In the 2022-2023 school year, a plan was proposed to avoid overcrowding in Travis High School which included moving the two FBISD academies that Travis High School hosted (Global Studies & International Business and Marketing) to Kempner. The plan was approved in February 2023. Now Kempner hosts the Global Studies Academy and International Business and Marketing Academy for the class of 28’ and beyond.

==Student body==
At one point (1995), Kempner had 3,000 students.

In the 2005–2006 school year, Kempner had a population of 2,616 students: 723 freshmen, 683 sophomores, 597 juniors, and 613 seniors.

According to the 2015–2016 Texas Education Agency, Kempner's student body comprises 37% non-Hispanic White, 30% Asian/Pacific Islander, 19% Hispanic, 13% African American, and <1% American Indian/Alaskan Native.

In 2013, Navjinder Singh, a worker at the Indian grocery shop Keemat Grocers who was quoted in The New York Times, stated that Kempner has hallways known for particular ethnic groups; for instance, "Desi hallway" refers to an area where students of Indian origins congregate.

==Boundaries and feeder patterns==
Kempner High School, which serves grades 9 through 12, is a part of the Fort Bend Independent School District. Kempner serves portions of Sugar Land and a very small section of Houston. Kempner serves a portion of the First Colony development. Most of Telfair is zoned to Kempner.
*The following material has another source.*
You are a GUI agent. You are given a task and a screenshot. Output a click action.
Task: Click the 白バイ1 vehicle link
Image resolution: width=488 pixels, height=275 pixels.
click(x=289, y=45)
The attendance boundary included the Smithville housing complex, which was employee housing of the Central Prison Unit housing minor dependents of Texas Department of Criminal Justice (TDCJ) staff, until the unit's 2011 closure.

The following elementary schools feed into Kempner:
- Barrington Place (partial)
- Drabek
- Fleming (partial)
- Lakeview (partial)
- Sugar Mill
- Townewest

The following middle schools feed into Kempner:
- Hodges Bend (partial)
- Sugar Land

==Notable alumni==

- William Dominic "Billy" Austin, Class of 1993, played for the Indianapolis Colts 1998–2000.
- James Fortune, Class of 1996, Gospel singer
- George Iloka, Class of 2008, drafted by Cincinnati Bengals
- Brittney Karbowski, Class of 2004, voice actress
- Ethan Kelley, Class of 1998, drafted by the New England Patriots in 2003, and currently (2006) plays for the Cleveland Browns.
- Maxo Kream, Class of 2008, rapper
- Diana López, Class of 2002, Olympic bronze medalist (Taekwondo), 2005 World Champion
- Jean López, Class of 1991, Silver Medalist World Taekwondo Championships 1995, U.S. Olympic Coach 2004, 2008, 2012.
- Mark López, Class of 2000, Olympics silver medalist (Taekwondo), 2005 World Champion
- Steven López, Class of 1997, two-time Taekwondo Olympic gold medalist, 1 bronze. People Magazine's "50 Most Beautiful People"
- Winslow Oliver, Class of 1991, played in NFL from 1996-2000 for the Carolina Panthers and Atlanta Falcons.
- Ashley Spillers, Class of 2004, actress
- Carl Grady "Tre" Thomas III, Class of 1993, played for the N.Y. Giants in 1999.